Robust error handling is paramount for an unattended automation system.

  • Unreadable discs: Physical defects or severe DRM can cause MakeMKV to fail. HandyMKV should log these failures, potentially eject the disc, and proceed to the next, rather than halting the entire process.
  • Encoding failures: HandBrake might crash due to corrupted intermediate files, insufficient disk space, or unexpected video stream properties. HandyMKV needs to detect these failures, log the details, and clean up partially encoded files.
  • Partial progress: In a multi-title disc, if one title fails, HandyMKV should ideally complete other successful titles before reporting failures. The system might also consider mechanisms to resume processing a disc from a specific title if an interruption occurs.

Dependency Management

HandyMKV relies on external binaries (makemkvcon and HandBrakeCLI) being installed and accessible in the system's PATH or specified directly in the configuration. The script must validate the presence and executability of these dependencies at startup.
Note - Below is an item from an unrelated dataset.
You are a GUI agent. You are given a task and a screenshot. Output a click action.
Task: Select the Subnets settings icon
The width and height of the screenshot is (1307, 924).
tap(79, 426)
Version compatibility can also be an issue if new features are introduced or old ones deprecated in the underlying tools.

Future Enhancements

Potential areas for future development include:

  • GUI: While a CLI tool is powerful for automation, a graphical user interface could improve accessibility for less technical users.
  • Metadata tagging: Automatically fetching metadata (movie title, year, cast, synopsis, poster art) from online databases (e.g., TMDB, IMDb) and embedding it into the output files for better media library organization.
  • Cloud integration: Storing output files directly to cloud storage services.
  • Advanced content recognition: Using AI/ML models to improve title selection, automatically identify TV series seasons/episodes, and apply optimal encoding settings based on content characteristics.

HandyMKV represents a practical solution to a common and laborious problem. By systematically orchestrating MakeMKV and HandBrake, it significantly reduces the friction associated with digitizing physical media collections, providing a streamlined, configurable, and robust workflow for media enthusiasts.